If you’ve never tried your hand at poultry before, start with chickens. Chickens, even newly hatched peeps, aren’t excessively fussy and there are scores of breeds and varieties of chickens to choose from.
Chickens come in all sizes—from 12-pound Jersey Giants to 2-pound Silkies—in breeds selected for laying eggs, producing meat or both. Chickens don’t require fancy housing, they’re relatively gentle and, except for roosters, they’re quiet birds. With all these ideal traits, it’s hard to go wrong.
Home Sweet Coop
When you get chickens, set up a predator-proof coop, preferably with an exercise yard attached. Alternately, where hawks and other predators aren’t problematic, chickens can free-range by day and return to their coop at night to sleep. Chicken coops must be ventilated to provide summer comfort and fresh air year-round and insulated in colder climates. Bed your coops with 4 to 6 inches of chopped straw, wood shavings or a reasonably dust-free litter.

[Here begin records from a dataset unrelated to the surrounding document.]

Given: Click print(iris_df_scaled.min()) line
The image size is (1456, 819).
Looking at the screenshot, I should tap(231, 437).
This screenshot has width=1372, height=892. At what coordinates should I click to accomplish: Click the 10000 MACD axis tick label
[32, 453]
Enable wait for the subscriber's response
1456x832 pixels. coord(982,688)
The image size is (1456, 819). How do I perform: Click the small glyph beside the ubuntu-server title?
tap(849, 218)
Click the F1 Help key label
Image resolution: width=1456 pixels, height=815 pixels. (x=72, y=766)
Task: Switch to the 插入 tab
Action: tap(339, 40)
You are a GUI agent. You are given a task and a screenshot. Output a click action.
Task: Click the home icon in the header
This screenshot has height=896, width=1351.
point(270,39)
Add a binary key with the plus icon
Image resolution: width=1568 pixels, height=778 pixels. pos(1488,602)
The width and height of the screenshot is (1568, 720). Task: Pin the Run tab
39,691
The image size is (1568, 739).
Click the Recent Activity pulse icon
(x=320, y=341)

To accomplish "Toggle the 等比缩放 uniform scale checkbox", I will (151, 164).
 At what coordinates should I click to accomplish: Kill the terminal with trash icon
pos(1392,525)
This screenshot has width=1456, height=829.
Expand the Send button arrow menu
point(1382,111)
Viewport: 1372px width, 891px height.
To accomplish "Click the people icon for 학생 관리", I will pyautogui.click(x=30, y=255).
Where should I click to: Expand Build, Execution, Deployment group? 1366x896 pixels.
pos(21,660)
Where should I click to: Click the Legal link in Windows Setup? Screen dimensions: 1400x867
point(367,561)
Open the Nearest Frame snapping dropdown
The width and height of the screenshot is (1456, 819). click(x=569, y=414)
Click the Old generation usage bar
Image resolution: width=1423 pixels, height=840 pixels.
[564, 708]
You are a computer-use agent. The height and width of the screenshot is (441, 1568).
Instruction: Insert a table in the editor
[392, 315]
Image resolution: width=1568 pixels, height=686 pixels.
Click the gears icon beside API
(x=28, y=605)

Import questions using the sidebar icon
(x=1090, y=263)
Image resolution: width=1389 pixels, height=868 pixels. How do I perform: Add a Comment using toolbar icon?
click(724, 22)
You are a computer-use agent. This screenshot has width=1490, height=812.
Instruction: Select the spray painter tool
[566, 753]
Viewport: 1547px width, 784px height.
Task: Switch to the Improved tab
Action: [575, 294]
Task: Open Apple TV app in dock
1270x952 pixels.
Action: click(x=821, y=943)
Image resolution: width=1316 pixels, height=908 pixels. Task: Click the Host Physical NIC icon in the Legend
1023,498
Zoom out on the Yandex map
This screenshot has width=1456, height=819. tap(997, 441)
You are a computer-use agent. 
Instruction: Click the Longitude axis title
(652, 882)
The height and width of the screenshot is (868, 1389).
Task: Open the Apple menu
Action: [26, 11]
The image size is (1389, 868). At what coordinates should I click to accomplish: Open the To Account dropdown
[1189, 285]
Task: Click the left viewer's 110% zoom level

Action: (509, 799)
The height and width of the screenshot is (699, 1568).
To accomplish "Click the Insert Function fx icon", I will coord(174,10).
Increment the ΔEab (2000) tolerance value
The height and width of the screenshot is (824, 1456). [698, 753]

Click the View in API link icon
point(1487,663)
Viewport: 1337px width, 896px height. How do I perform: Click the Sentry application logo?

An average-sized adult layer needs 3 square feet of floor space in the coop and adequate room to exercise outdoors. Meat chickens require 1 square foot of floor space up to 10 weeks of age and at least 2 to 3 square feet after. Skimping on space leads to aggression and cannibalism, so don’t take on more chickens than you can comfortably house.
Dig into this information-packed reading to find out if chickens are right for you.
Provide nest boxes in the coop for hens to lay their eggs. One nest per four hens will do. While roosts are optional, chickens will appreciate the extra space. Allow 6 to 8 inches of roost space per average-sized bird.
You’ll also need to include feeders and watering devices. Allow 1 linear inch of feeder space for chicks up to 2 weeks of age, 2 inches for the next four weeks, and then 3 to 4 inches for older chicks and adult chickens. A 1-gallon watering fountain is sufficient for 10 adult chickens. Provide at least two watering receptacles and feeders. no matter how many chickens you keep. Otherwise, aggressive chickens may hoard food and water, and their meeker flock mates will not be able to eat or drink.
Because protein levels and nutrition levels in chicken feed remain the same from batch to batch, commercial chicken feeds are a good bet. If you’re unsure which type of feed chickens require at any given age, carefully read the labels or—better yet—consult your veterinarian or county extension agent. Commercial organic chicken feeds are available in some areas.
Lightweight layers, such as Leghorns, eat about 90 pounds of chicken feed per year. Heavier breeds eat about 110 pounds or more. Industrial-breed (commercial) broilers and fryers consume about 13 or 14 pounds of feed per chicken if slaughtered at 8 weeks of age.